**Exercise goal**
The full set of lines below has to be duplicated exactly, with no picture kept.

Pixel coordinate grounding data:
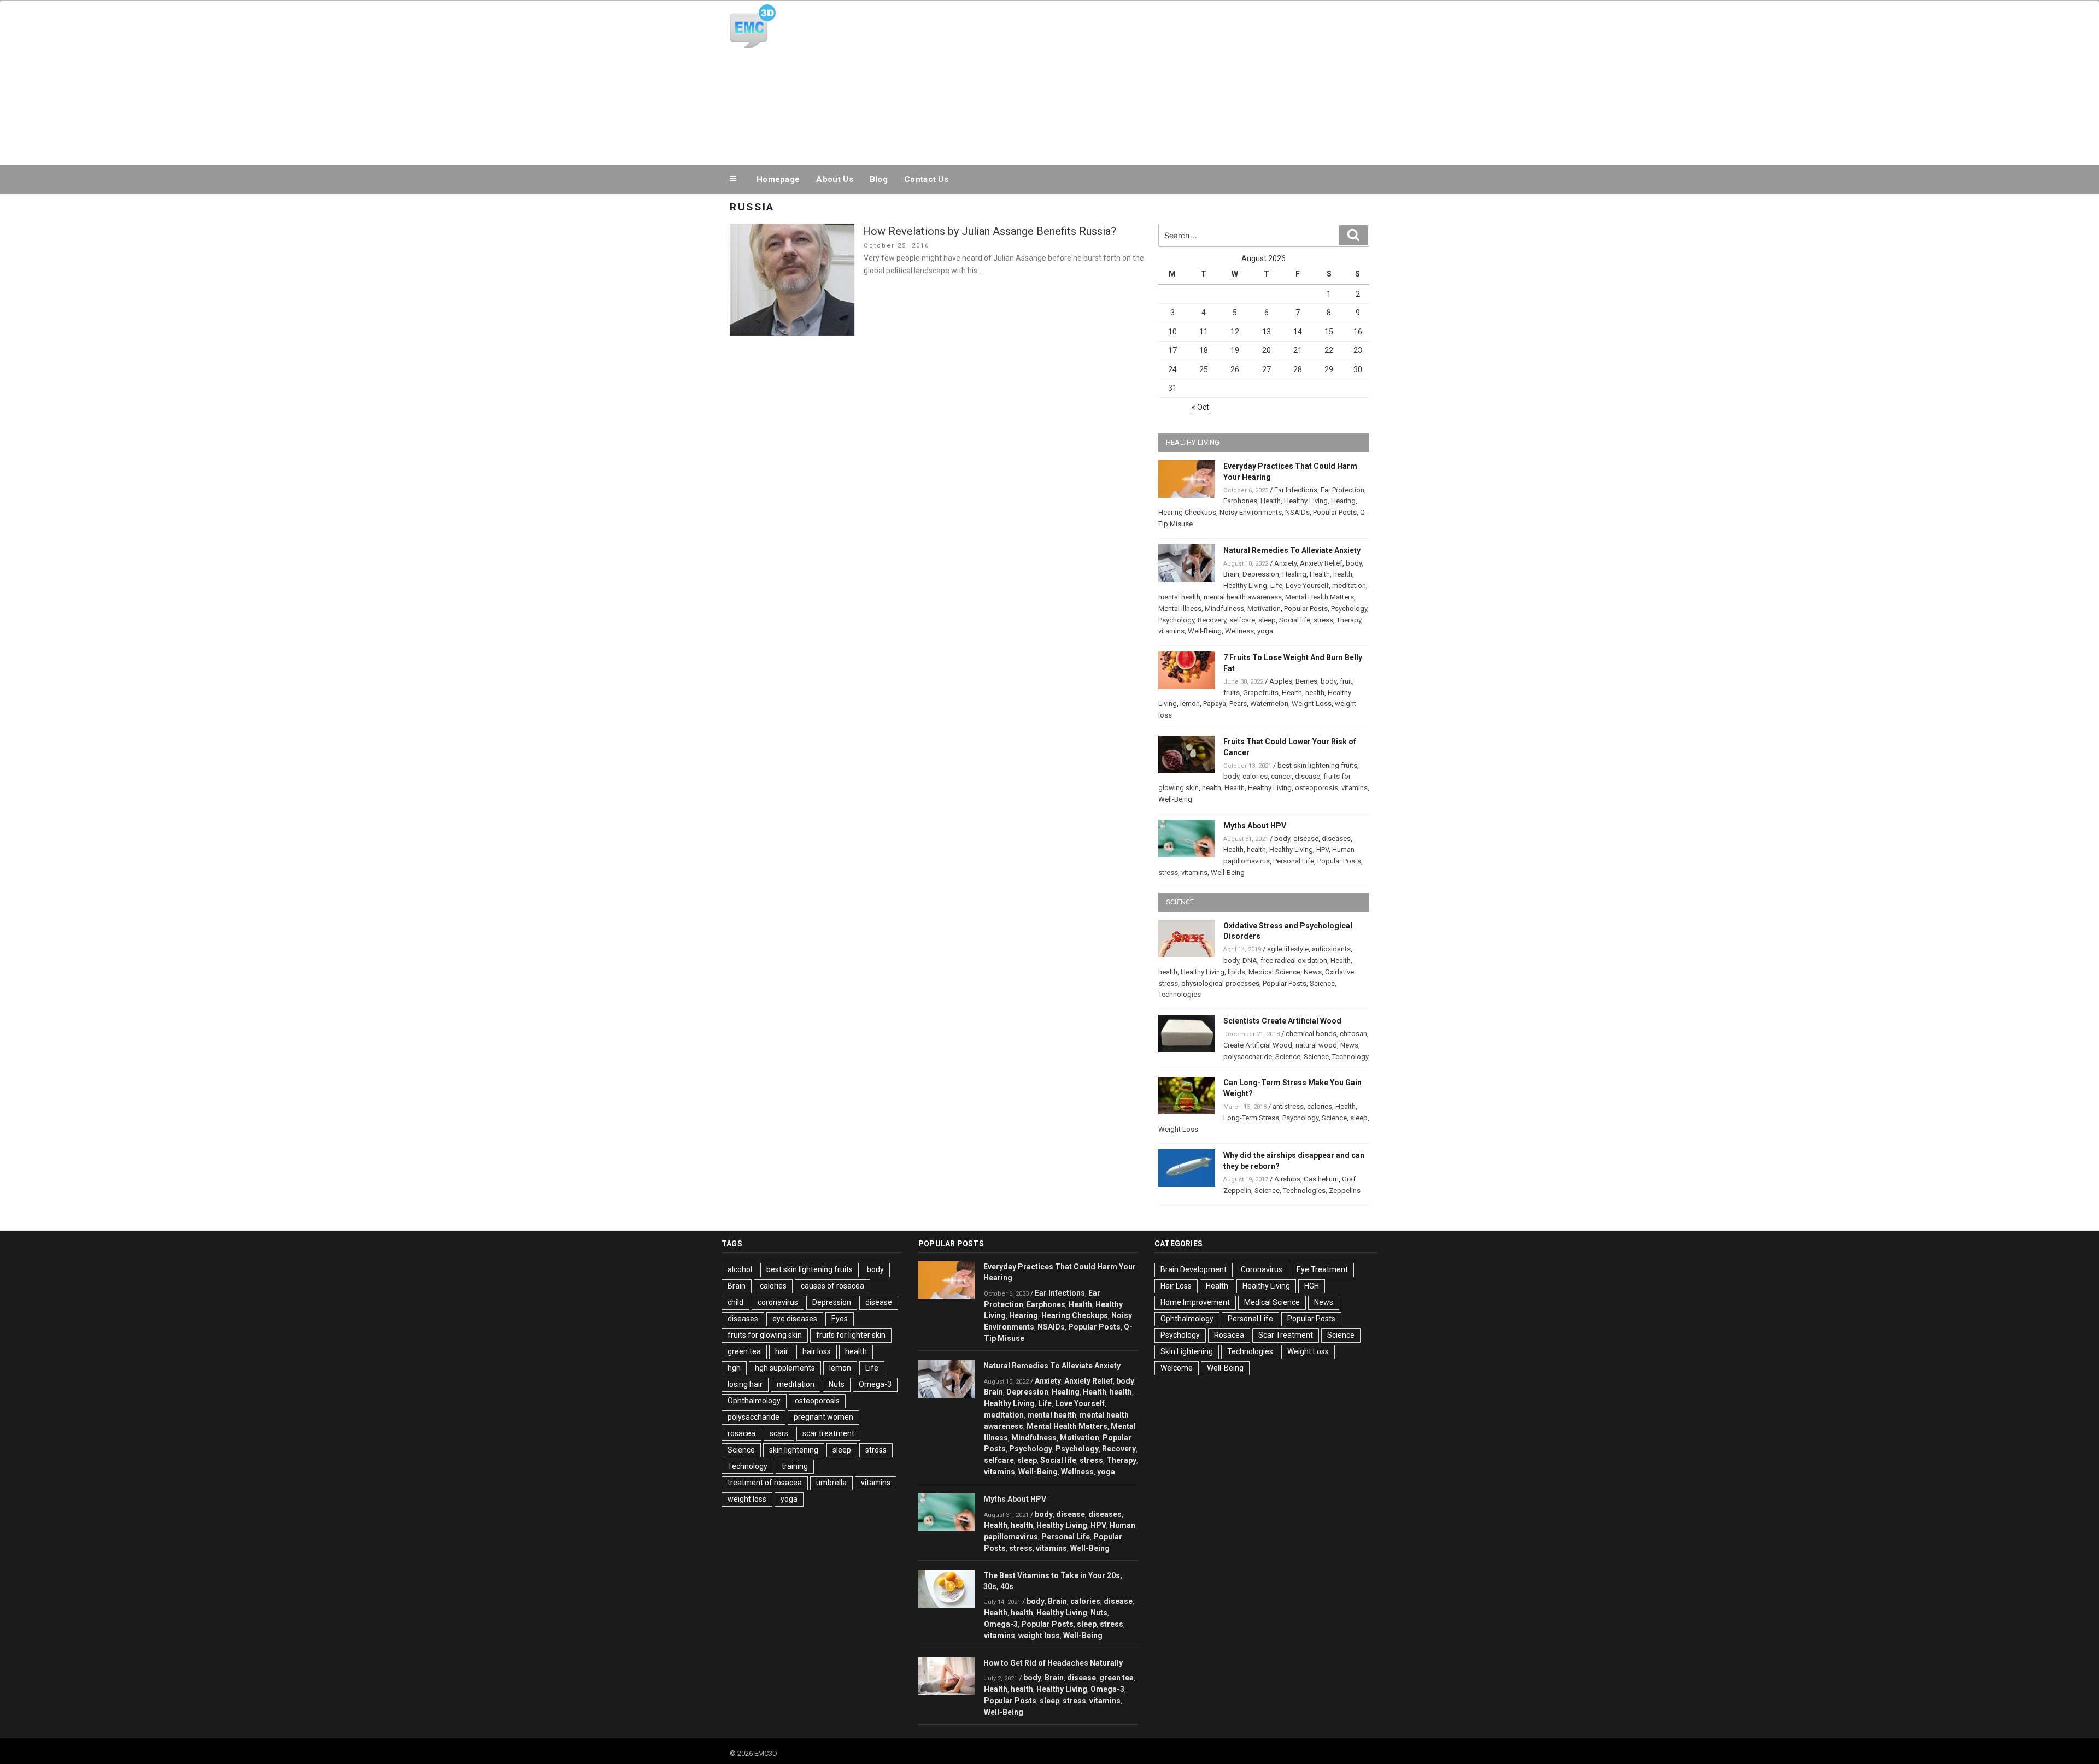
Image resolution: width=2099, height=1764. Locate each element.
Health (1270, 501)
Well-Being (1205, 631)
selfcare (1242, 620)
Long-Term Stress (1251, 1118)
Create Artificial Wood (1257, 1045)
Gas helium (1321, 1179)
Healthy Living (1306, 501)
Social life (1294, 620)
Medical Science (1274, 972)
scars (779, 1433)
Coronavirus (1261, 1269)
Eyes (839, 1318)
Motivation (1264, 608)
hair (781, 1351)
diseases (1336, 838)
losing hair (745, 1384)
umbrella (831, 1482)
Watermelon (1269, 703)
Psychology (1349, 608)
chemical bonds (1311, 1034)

**Reply to the exercise**
Image resolution: width=2099, height=1764. Locate each element.
Health (1270, 501)
Well-Being (1205, 631)
selfcare (1242, 620)
Long-Term Stress (1251, 1118)
Create Artificial Wood (1257, 1045)
Gas helium (1321, 1179)
Healthy Living (1306, 501)
Social life (1294, 620)
Medical Science (1274, 972)
scars (779, 1433)
Coronavirus (1261, 1269)
Eyes (839, 1318)
Motivation (1264, 608)
hair (781, 1351)
diseases (1336, 838)
losing hair (745, 1384)
umbrella (831, 1482)
Watermelon (1269, 703)
Psychology (1349, 608)
chemical bonds (1311, 1034)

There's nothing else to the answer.